Passage to read →

TensorCraft-HPC

Modern C++/CUDA AI Kernel Library for High-Performance Computing

Modern C++ / CUDA AI 高性能计算内核库

English | 简体中文 | Documentation | API Reference

Overview

TensorCraft-HPC is a modern C++/CUDA library designed for learning, validating, and implementing high-performance AI computing kernels. It provides a comprehensive collection of optimized implementations covering fundamental operations used in deep learning and AI workloads.

Key Features

GEMM Kernels: From naive to Tensor Core (WMMA) implementations
- Naive, Tiled, Double-Buffer, and Tensor Core versions
- Performance comparison and optimization study
Attention Mechanisms: Memory-efficient attention computation
- FlashAttention-style fused attention
- RoPE (Rotary Positional Embeddings)

Entries shown →
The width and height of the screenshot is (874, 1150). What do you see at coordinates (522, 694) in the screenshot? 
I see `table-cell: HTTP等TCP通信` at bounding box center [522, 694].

...

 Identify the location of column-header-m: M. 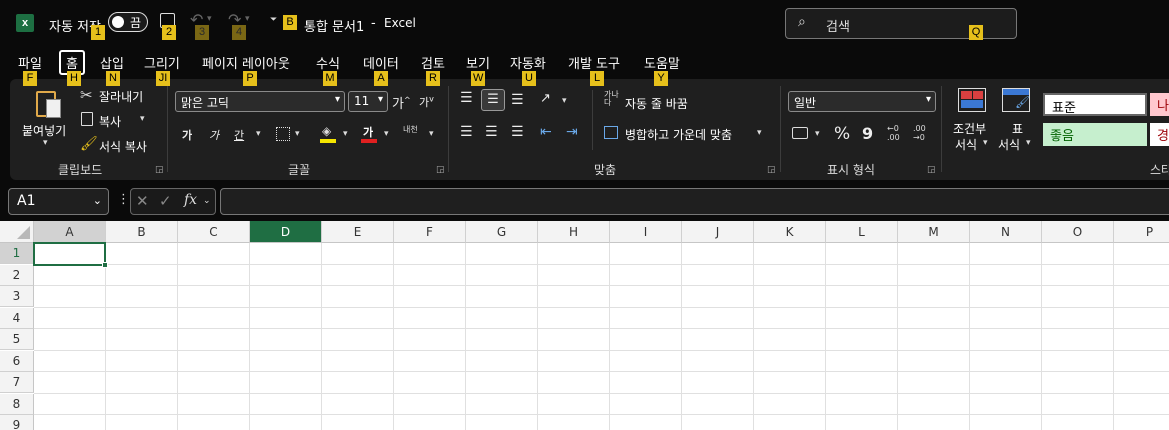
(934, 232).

Exercise set →
- 1) Decide whether each statement agrees with the TensorCraft-HPC text, answering yes or no and quoting the deciding words: (a) The library is written in C++ and CUDA. (b) The GEMM kernels include a Double-Buffer version. (c) FlashAttention-style fused attention is the only item listed under attention mechanisms.
- 2) Using the TensorCraft-HPC text, answer these:
(a) What three purposes is the library designed for?
(b) What abbreviation appears in parentheses after the Tensor Core GEMM implementations?
(c) What does RoPE stand for?

Expected outputs →
- 1)
(a) Yes: "TensorCraft-HPC is a modern C++/CUDA library"
(b) Yes: "Naive, Tiled, Double-Buffer, and Tensor Core versions"
(c) No: "RoPE (Rotary Positional Embeddings)"

- 2)
(a) Learning, validating, and implementing high-performance AI computing kernels
(b) WMMA
(c) Rotary Positional Embeddings